The Togolese Local Digital Incubation Centre (CLIN SARLU) is a hub of start-ups working in the development of solutions for agriculture and sustainable development, and is the publisher of the e-agribusiness solution, a platform for linking actors in the agricultural sector. CLIN SARLU helps poor farmers living in the most remote areas without access to internet facilities or smartphones to find new markets for their products in local, regional and international markets, while also helping prospective buyers with relevant information to facilitate their purchases.
Working in the agriculture space, CLIN SARLU deals with information regarding market prices, weather patterns and agricultural solutions to remote farmers.
The hub’s founder Edeh Dona Etchri, who got his drone skills from China, the hub of drone technology, is convinced that the development of the agricultural drone industry in Togo and Africa remains a better way to bring young people back to the agricultural sector and create jobs.
Etchri’s incubation centre recently took farmers on a practical field exercise where they demonstrated how drone technology could an effective agricultural tool in three areas of Plot Analysis, Insecticide Treatment and fertiliser application.
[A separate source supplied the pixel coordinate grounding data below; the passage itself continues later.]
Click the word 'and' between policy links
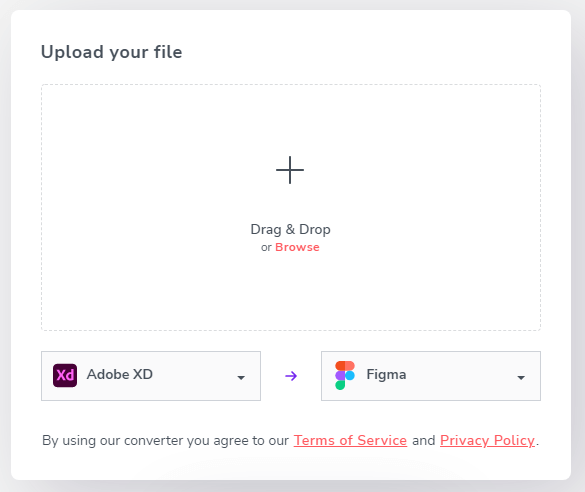The width and height of the screenshot is (585, 492). coord(423,441)
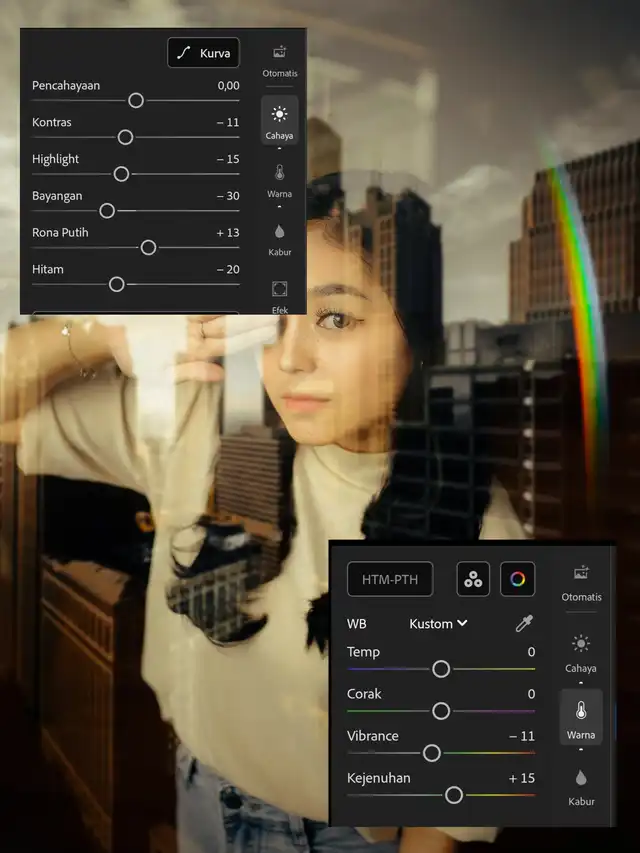Click the Temp slider handle
640x853 pixels.
pos(441,669)
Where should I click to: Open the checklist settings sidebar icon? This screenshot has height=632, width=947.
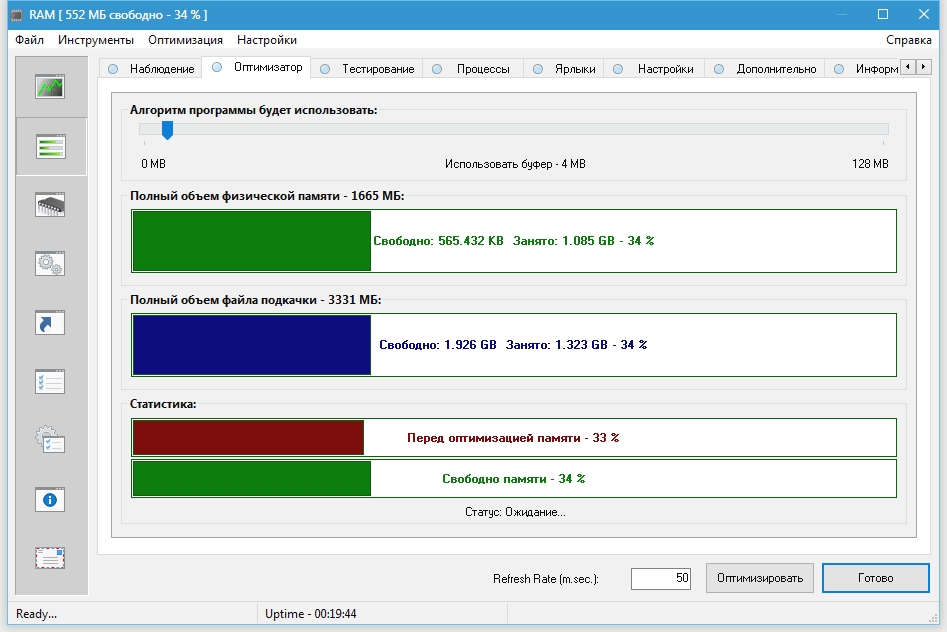coord(51,381)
All these factors were tested on one farm.
Plot analysis focused on determining the numerical field model (NTM) and level curves for the plot in order to propose the orientation of the crop lines. The field team used an autonomous drone, plotting its flight schedule on the app beforehand and setting up things like flight height and overlap in order to obtain accurate results.
Data collected showed that some crops were not in proper lines as recommended farming methods intended.
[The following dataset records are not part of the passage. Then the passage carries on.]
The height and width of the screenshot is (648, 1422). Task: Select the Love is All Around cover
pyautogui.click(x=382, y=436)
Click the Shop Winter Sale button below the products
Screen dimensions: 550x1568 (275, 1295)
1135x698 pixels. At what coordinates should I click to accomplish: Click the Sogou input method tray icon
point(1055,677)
“The seedling lines should have been perpendicular to the main slope, but on this particular field, the farmer oriented his seeding lines down the steep slope,” CLIN SARLU wrote in a recent report. “Poor orientation of seeding lines will cause soil water erosion, leaching of nutrients from the soil to low levels.
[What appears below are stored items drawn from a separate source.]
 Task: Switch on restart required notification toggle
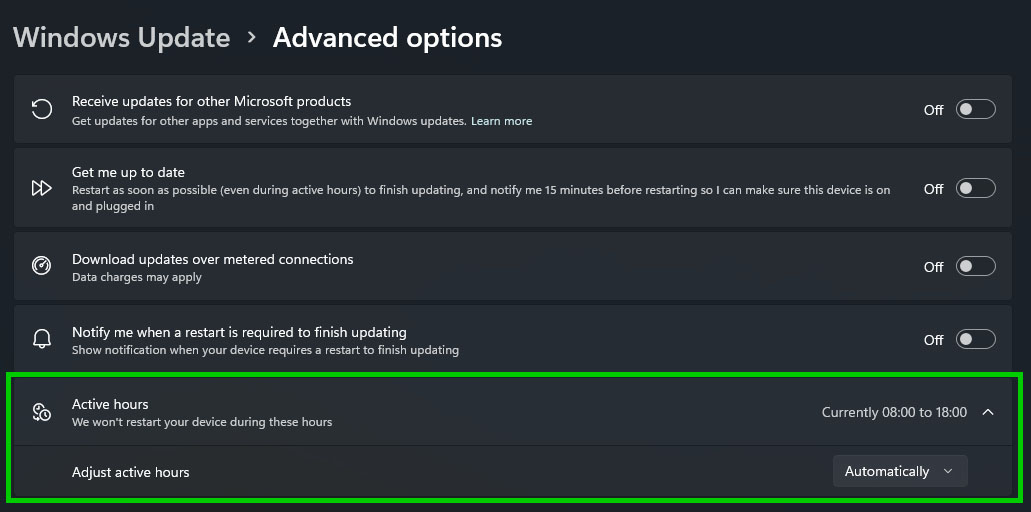[x=975, y=339]
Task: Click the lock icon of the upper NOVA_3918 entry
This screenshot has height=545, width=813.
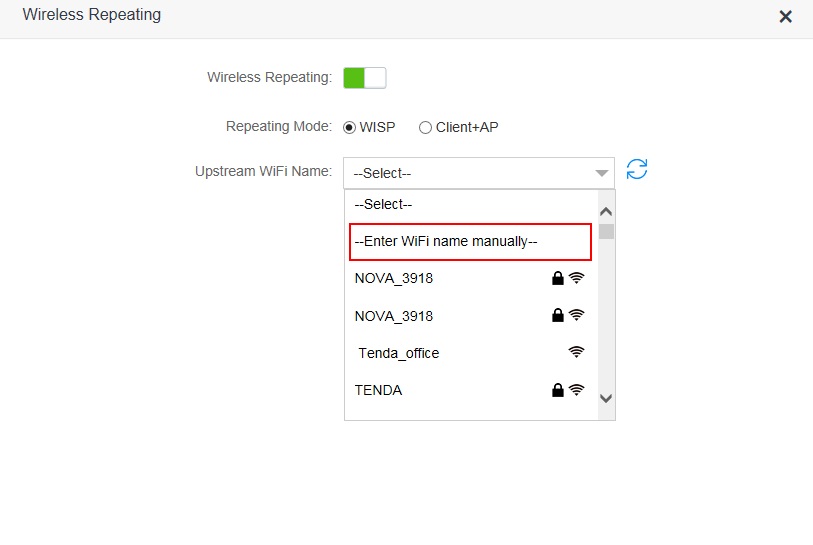Action: (x=557, y=278)
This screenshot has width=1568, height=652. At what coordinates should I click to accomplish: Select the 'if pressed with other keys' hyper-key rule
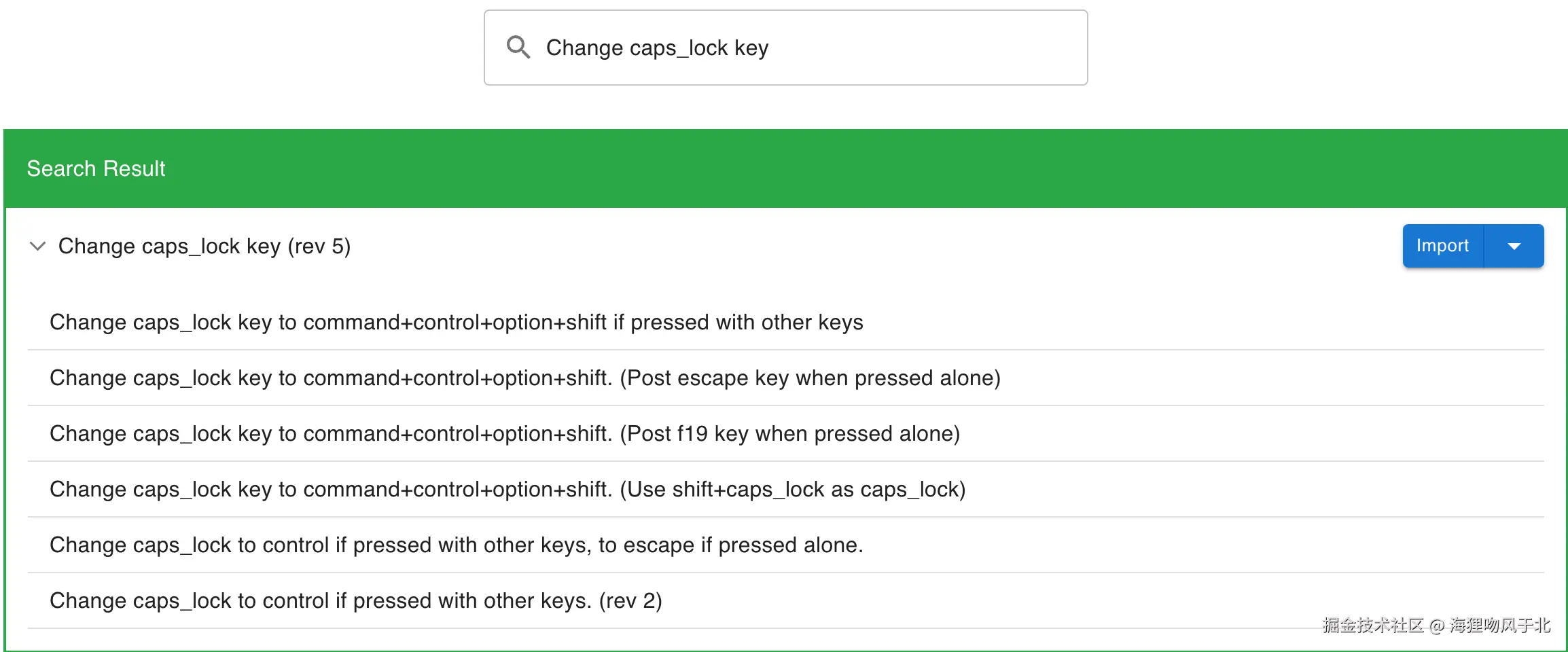pos(456,322)
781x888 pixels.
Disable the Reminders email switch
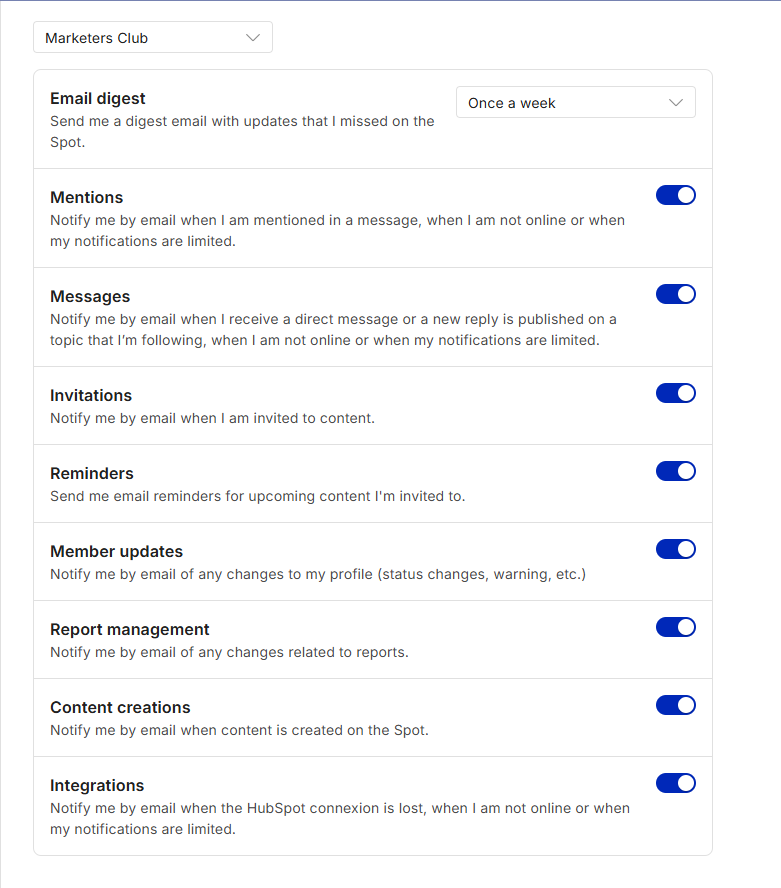click(676, 471)
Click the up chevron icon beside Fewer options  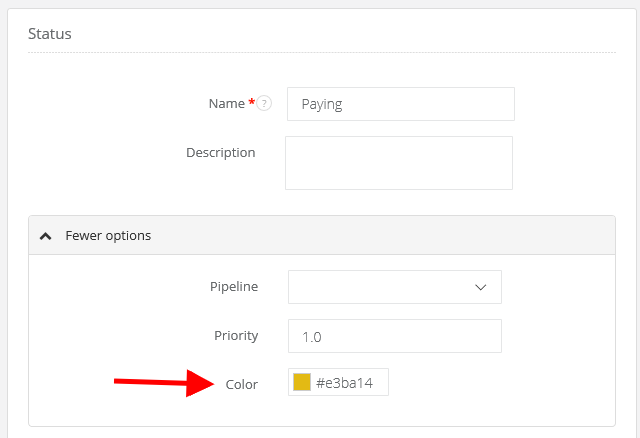(x=45, y=236)
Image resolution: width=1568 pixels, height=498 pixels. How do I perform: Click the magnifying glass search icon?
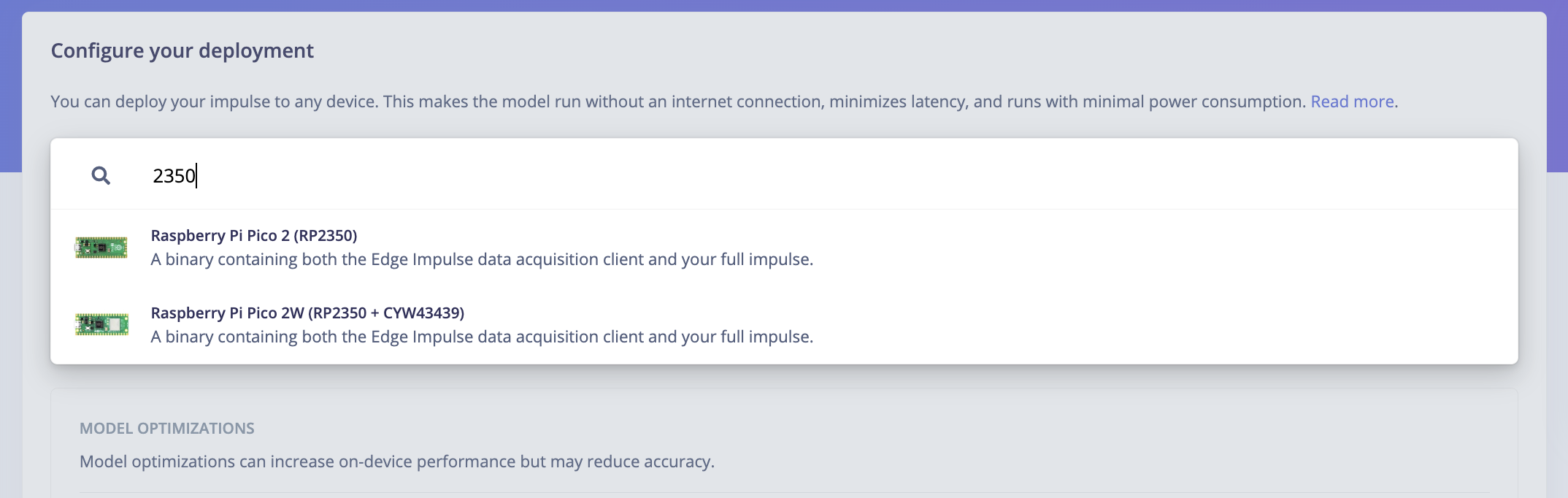101,175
“At the end of the analysis, we advised the farmer to change the orientation of the lines in the coming season in order to improve his yield and reduce soil erosion.”
Insecticide treatment involved spraying the plot with an insecticide against caterpillars caused by lepidoptera attacks. Drone operators used approximately six litres of liquid fertiliser for this process.
“After the diagnosis on the level of reflectance of the plants, we made the application of water-soluble NPK compound fertilizer to correct places with low fertility levels, rationing the supply in accordance to the availability of fertiliser solution. The more fertiliser a farmer has, the higher the number of index class we can correct and the higher the processing area.
After the demonstration, farmers were happy pleased with the precision of the drones, because the treatment was fast and did not require as much muscle work.
The challenge remains to extend this technology to other farmers. The agricultural sector in Togo is complex as most farmers in remote areas are illiterate and often as not cannot afford technological implements to improve farming operations. The centre was confident however, that drone technology proved its usefulness for the development of the agricultural sector in Togo, as it has across the continent and around the world.
According to CLIN SARLU, Agriculture in Togo accounts for 86 percent of rural households – that is nearly four million farmers, who contributes 40 percent to the production of national wealth.